Guilherme Salgado (salgado) wrote on 2009-01-21:

IIRC, ensureNonce() was implemented this way for the use case described in db/oauth.py and things like http://groups.google.com/group/oauth/msg/387fdafcf0be322a, yet still preventing replay attacks. But now I have the feeling these are two conflicting use cases, so ensureNonce() won't actually prevent replay attacks if they're made less than 60 seconds after the original request, no?

Anyway, regardless of what we decide about ensureNonce(), we must start deleting nonces older than a given number of hours/days, to avoid the clashes we're seeing.

Revision history for this message

Brian Murray (brian-murray) wrote on 2009-01-21:

I have seen these errors too when trying to find information about all the bug tasks assigned to particular people.

Changed in launchpad:
status:	New → Confirmed

Francis J. Lacoste (flacoste) on 2009-01-23

Changed in launchpad:
importance:	Undecided → High
status:	Confirmed → Triaged

Revision history for this message

Francis J. Lacoste (flacoste) wrote on 2009-01-23:

Because of https, we don't have to worry about replay attack for now.

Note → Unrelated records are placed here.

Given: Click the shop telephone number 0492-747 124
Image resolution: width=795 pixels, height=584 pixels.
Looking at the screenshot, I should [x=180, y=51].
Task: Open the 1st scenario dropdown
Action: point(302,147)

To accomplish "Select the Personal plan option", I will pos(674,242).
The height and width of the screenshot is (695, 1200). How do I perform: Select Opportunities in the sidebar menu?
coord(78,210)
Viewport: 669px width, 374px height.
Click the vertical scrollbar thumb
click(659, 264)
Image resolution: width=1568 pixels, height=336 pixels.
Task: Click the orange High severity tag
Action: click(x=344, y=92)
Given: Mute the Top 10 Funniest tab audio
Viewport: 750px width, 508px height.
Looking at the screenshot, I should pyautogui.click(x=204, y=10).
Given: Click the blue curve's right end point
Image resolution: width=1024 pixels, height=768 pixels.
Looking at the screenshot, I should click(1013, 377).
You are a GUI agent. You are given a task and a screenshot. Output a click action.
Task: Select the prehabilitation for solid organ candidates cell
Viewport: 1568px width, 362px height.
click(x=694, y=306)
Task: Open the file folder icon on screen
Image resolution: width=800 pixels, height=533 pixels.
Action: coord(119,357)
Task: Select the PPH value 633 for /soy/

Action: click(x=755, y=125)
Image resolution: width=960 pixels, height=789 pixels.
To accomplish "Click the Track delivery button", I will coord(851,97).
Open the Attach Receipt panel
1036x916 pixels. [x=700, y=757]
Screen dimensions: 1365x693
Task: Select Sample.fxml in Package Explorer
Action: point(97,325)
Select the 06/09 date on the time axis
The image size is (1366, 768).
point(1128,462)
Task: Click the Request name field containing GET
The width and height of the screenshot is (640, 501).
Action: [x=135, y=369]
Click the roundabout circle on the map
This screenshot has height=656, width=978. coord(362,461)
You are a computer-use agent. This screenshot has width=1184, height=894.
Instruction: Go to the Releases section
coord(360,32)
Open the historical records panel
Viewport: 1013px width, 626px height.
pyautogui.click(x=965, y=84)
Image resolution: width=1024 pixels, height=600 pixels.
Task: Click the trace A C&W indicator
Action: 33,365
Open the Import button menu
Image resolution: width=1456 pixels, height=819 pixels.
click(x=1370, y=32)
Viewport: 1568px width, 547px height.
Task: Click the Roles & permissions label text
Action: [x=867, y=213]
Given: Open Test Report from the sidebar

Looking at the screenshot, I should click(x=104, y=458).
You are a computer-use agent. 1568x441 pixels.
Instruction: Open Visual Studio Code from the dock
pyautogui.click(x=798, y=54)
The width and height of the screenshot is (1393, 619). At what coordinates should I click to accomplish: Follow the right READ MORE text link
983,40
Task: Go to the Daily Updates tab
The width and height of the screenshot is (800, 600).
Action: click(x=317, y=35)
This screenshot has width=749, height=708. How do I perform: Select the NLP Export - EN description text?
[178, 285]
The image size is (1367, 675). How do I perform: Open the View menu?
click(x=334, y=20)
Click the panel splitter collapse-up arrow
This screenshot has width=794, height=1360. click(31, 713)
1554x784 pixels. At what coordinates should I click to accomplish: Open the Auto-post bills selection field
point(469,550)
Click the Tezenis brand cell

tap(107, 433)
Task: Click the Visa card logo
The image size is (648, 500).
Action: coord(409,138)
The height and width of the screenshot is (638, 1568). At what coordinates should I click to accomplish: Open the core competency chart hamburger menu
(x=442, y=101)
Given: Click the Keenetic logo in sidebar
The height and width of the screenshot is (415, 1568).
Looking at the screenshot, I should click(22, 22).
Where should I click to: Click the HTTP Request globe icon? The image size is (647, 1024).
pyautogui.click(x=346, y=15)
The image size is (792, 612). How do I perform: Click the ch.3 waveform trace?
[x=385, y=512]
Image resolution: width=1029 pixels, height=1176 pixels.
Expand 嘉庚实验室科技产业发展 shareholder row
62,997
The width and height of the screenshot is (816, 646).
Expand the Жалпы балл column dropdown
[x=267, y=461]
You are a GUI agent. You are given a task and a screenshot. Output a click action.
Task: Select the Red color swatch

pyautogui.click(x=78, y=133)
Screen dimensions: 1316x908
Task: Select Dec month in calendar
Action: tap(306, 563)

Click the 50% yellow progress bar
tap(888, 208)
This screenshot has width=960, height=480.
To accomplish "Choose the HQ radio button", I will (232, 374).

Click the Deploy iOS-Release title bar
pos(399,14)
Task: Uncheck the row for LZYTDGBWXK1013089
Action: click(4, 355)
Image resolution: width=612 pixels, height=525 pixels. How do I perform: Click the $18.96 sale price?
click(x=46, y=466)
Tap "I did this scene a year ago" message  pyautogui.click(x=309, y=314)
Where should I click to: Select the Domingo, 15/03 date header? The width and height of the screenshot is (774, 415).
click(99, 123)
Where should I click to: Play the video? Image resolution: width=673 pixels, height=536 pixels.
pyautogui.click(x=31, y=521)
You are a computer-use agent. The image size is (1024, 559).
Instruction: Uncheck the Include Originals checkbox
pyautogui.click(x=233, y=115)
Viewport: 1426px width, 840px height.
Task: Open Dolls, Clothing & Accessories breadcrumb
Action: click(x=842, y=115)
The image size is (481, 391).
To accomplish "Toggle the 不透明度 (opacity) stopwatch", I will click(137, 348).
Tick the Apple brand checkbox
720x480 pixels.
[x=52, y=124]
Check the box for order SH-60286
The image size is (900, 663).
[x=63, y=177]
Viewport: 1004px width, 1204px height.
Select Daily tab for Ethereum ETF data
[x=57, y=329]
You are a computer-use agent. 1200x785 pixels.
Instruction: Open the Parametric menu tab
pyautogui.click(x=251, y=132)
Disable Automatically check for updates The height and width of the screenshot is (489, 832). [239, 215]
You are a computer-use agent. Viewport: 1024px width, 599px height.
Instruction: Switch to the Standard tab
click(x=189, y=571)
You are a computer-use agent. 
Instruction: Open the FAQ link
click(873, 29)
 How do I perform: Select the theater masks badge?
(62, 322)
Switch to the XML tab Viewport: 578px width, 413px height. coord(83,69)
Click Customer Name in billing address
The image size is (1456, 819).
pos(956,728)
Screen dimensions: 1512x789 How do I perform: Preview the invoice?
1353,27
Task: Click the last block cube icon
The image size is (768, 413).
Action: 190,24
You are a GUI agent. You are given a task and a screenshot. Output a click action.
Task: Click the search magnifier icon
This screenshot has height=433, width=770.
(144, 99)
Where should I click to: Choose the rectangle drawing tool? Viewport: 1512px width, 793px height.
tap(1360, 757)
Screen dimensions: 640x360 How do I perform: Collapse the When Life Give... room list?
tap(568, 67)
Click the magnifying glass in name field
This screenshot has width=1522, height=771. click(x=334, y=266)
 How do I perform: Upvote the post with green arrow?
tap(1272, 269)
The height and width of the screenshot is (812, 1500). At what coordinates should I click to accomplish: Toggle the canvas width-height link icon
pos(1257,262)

But it's true that this implementation is terrible.

We should:

1- Rename the ensureNonce() method to checkNonceAndTimestamp().
2- Look for the nonce using both nonce and timestamp. If there is one, we reject the request because that's not allowed.
3- Look at the latest timestamp/nonce for the request and only allow it if the timestamp is within our window of that last timestamp received. (We allow the window because of pipelining). So we deviate from the spec here.
4- The rationale for this deviation should be explained in way that doesn't make you puzzled for half an hour.

5 (optional) clear out old nonce information. With the above logic that's only to save on cruft, because it's not needed per-se.

Changed in launchpad-foundations:
milestone:	none → 2.2.2

Revision history for this message

Brad Crittenden (bac) wrote on 2009-01-29:

The initial report noted that the error occurred in a long-running script. Just now I ran a script that only made three requests to the API and I got a 401 while attempting to fetch a public project. So it appears the nonce space is being filled based on the access token associated with a user's credentials and cumulative for the life of those credentials, which increases the chance of collision and failure over time.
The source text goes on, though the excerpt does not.